Now, Dr. Johnson’s placement on this pedestal wasn’t his fault, but what he morphed into after he was crowned with this 20th century title has become problematic. (The 20th century was full of charismatic Black figures that confronted the White power structure on behalf of Black people, but it was Whites in power that generically referred to those figures as “Black leaders.” In reality these individuals led organizations and they advanced the collective by achieving the aims of their respective organizations, not by being a public persona/Black leader.)

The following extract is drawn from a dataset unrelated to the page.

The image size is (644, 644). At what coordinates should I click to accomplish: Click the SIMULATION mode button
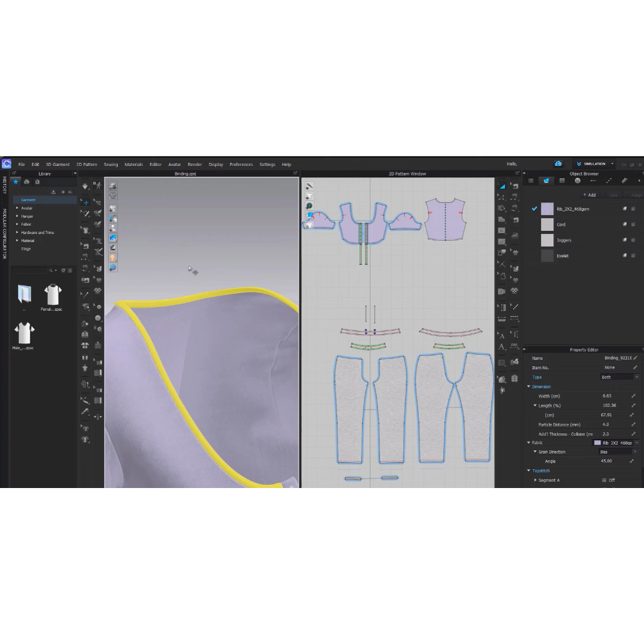(594, 164)
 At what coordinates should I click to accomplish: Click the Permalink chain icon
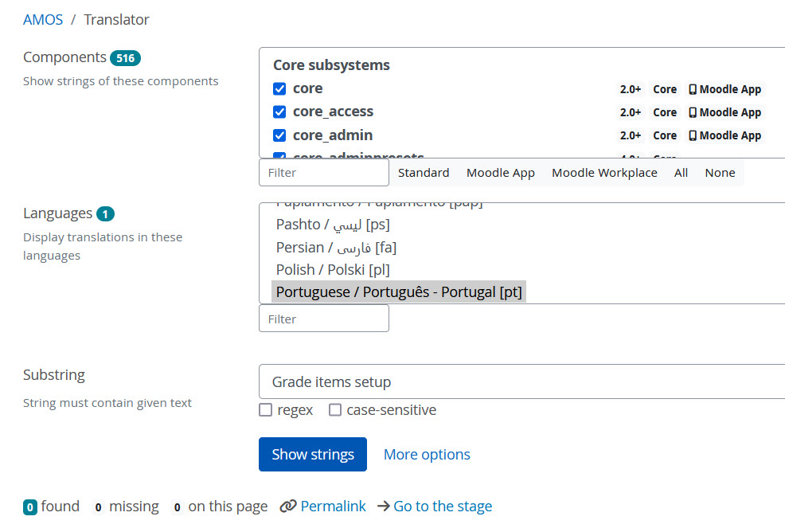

In the past couple years, Dr. Johnson has developed into a full-blown public persona and controversial figure. (The controversial part is due to an incident with a stripper, bombastic rhetoric on subjects outside of his field, and a lack of transparency in fundraising.)
In the middle of 2017, Dr. Johnson was invited on Roland Martin’s news program to defend himself against a host of accusations made against him. Mainly, he was accused of never completing an advanced degree program and pocketing hundreds of thousands of dollars that was donated to him to start a private school for Black boys. And just last month, Dr. Johnson posted on social media that in January he has a hearing before The Pennsylvania State Board of Psychology for presenting himself as a psychologist without a license.
Dr. Johnson stated his hearing is the result of “members of his own race complaining about him to the White authorities,” and he also said Black people are making him “render unto Caesar.”
Now, I don’t know if Dr. Johnson is a fraud or a thief, but the Messianic makeover he gave himself needs to be psychoanalyzed.
Messiah means “the anointed one,” the prophesied savior to come. In Christian theology, the Messiah is Jesus. Jesus has a special birth, descends from the line of David, is from the tribe of Judah, is known as the prince of peace, and he preached a doctrine of salvation.
Dr. Umar Johnson has his own parallel.
Dr. Johnson has stated it’s no coincidence that he was born on the same day Nat Turner started his war, he claims to be a descendant of Frederick Douglass, he claims to be a UNIA Garveyite (tribe of Marcus Garvey), he constantly refers to himself as the “prince of pan-Africanism,” but he doesn’t promote the aims of any organization to advance Black people, he preaches his own doctrine of salvation.
This is a messiah complex. Anyone that sees themselves as a savior views the people they’re attempting to save as helpless.
I don’t know if Dr. Johnson’s diehard followers believe in their own helplessness or ignore his Messianic makeover, but one thing is for sure, Dr. Johnson has turned his honorary—20th century—“Black leader” crown into a 21st century crown of thorns.